Ideas & Debate

The slippery road of truth and reconciliation in Africa

truth

A witness before the Truth commission in Kilifi. Recommendations at such hearings have been poorly implemented, or left to gather dust on the shelves. PHOTO | FILE

In May of 2008 I attended a conference that brought together wise heads in the fraught and complex field of truth and reconciliation commissions (TRCs).

These people, assembled from all over Africa, offered their collective experiences in working with perpetrators and victims of historical abuses.

They were experts in digging out the truth and in assessing how to both dispense justice and reconcile individuals and communities, and were in Nairobi to provide input to Kenya’s own imminent Truth, Justice and Reconciliation Commission — when the draft TJRC Bill was on its way to Parliament.

I wrote an article in this column about the conference and the conclusions it reached, and just before attending the recent launch of a new book titled Stretching the Truth: The Uncertain Promise of TRCs in Africa’s Transitional Justice I went back to read what I had written to find that all the worries that had been expressed at the 2008 conference were more than justified.

“We can only hope,” I wrote then, “that in the rush to legislation those who will be shepherding it through will pause for long enough to incorporate what the eminent men and women who spoke at the conference offered.”

I had already come to appreciate how difficult it would be to coax serious benefits from what Kenya was about to undergo, accepting that “the idea is no doubt noble; its ambition could not be grander; but its effective realisation will be monumentally challenging”.

Educated by the TRC experts, I worried that we were asking the commissioners and their staff “to write the definitive history of Kenya going back to 1963, and also to sort out who had done what nasty things to whom.

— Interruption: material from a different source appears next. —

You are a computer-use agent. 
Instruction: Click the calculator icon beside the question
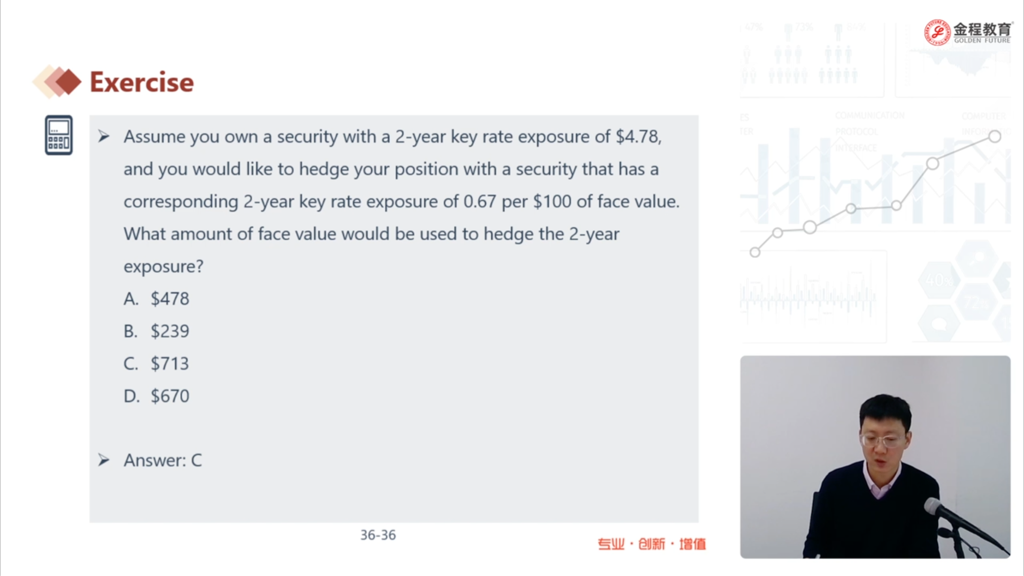click(x=59, y=135)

We then want them to figure out how to handle those who have abused (plus those who have authorised abuse) and those who have been abused,” I wrote, “in a just and practical way. And, assuming they are not completely exhausted by then, they must reconcile us so that similar abuses do not recur.”

They would be asked to do this publicly and accountably, and would be subject to incredible pressure of all kinds, I confidently predicted. Utopians would demand the whole truth and total justice.

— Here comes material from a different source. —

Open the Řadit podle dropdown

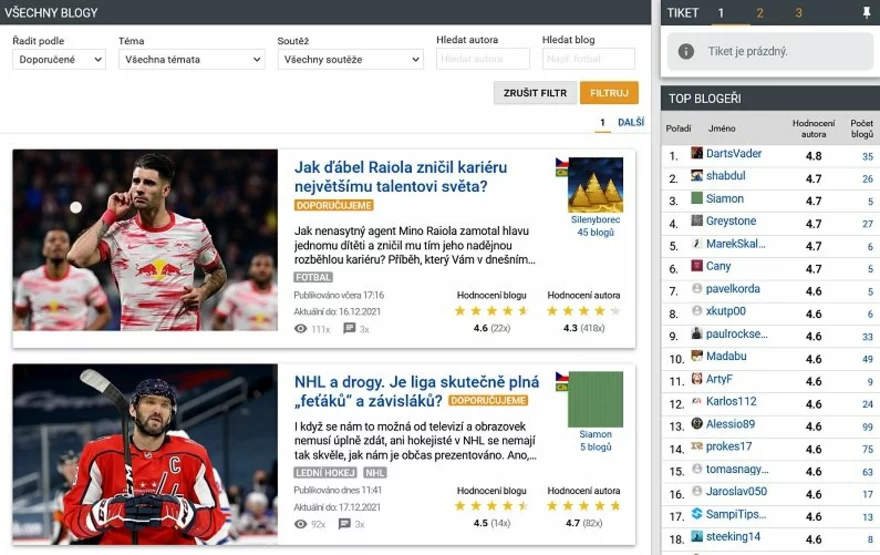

Others would say we’ve already had enough commissions and we know enough of the truth, so cut straight to the justice. And there’d be those who would do anything to keep inconvenient history buried and, where it couldn’t be so, for amnesty to be granted to the ignoble.

Then there would be some (fewer!) who’d be as concerned with reconciling for the future as with either hiding or squaring the past.

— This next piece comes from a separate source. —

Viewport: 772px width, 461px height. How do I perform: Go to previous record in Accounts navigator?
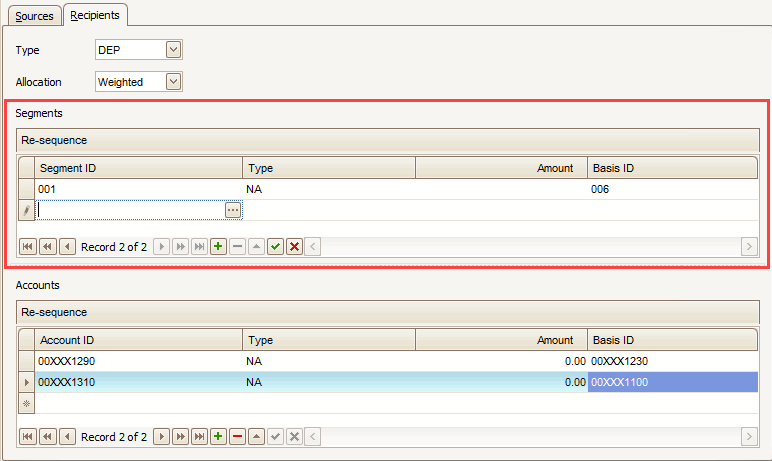tap(66, 437)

George Wachira and Prisca Kamungi (authors of the just published book) and others who have studied what has happened in other African countries found that the world of TRCs is full of pitfalls. First, experience showed that perpetrators tend to stay very far away.

After all, what incentive is there to come forward, when often the threat of prosecution follows? Then, in not a few instances generous amnesties have been the order of the day, pragmatic concessions to post-conflict progress.

So TRC hearings have been dominated by victims – plus rogues posing as such. But even victims (particularly women) have not rushed to share their tortured stories… except, often, when talk of compensation was floated.

Experience also shows that even where expectations of compensation have been raised, rarely have more than symbolic payouts occurred. And even when they have, it has been after much struggle. Other recommendations too have been poorly implemented, or not at all.

Kenya was the first country to spell out all three pillars of a TJRC. South Africa’s was a mere TRC (performing better on receiving cathartic victim testimonials than on promoting sustainable reconciliation), while Ghana’s was largely – and pretty unsuccessfully – limited to reconciliation.

So, asked Wachira in 2008, what was there to make us optimistic that Kenya’s imminent and ambitious journey into its past and future would reveal enough of the truth and result in enough of both justice and reconciliation?

Track record

“Is it Kenya’s moral leadership, our maturity, our will to move forward? Is it our patriotism, our goodwill, our love for our country, our spirit of honesty, of confession, of repentance? Is it the depth of our coffers, which we will dip into to fund reparations? Is it our track record in implementing the recommendations of previous commissions?”

Even if each of these questions could be answered with a resounding “yes”, we should not of course imagine, I wrote, that a TJRC could of itself resolve all of our problems.

“The commission’s objectives must be aligned to those of other related commissions, within an overarching and visionary context, and our expectations of it must be tempered by an understanding of the realities of power.”

“It would be too tempting, too easy, to shove the sorting out of all our unfinished business into the TJRC basket,” I suggested. “So we must focus at least as much attention on building strong institutions; on formulating policies that take care of inequalities....”

I appealed for realism about what we could expect from our TJRC, asking “Who will be able to tickle in both victims and perpetrators to tell their stories, their many truths? Who will find that elusive path to satisfying those two unlikely bedfellows, justice and reconciliation?”

That is how I channelled the wisdom and prescience I had absorbed from the wise ones, and in my next column I’ll write more about the new book and its recommendations.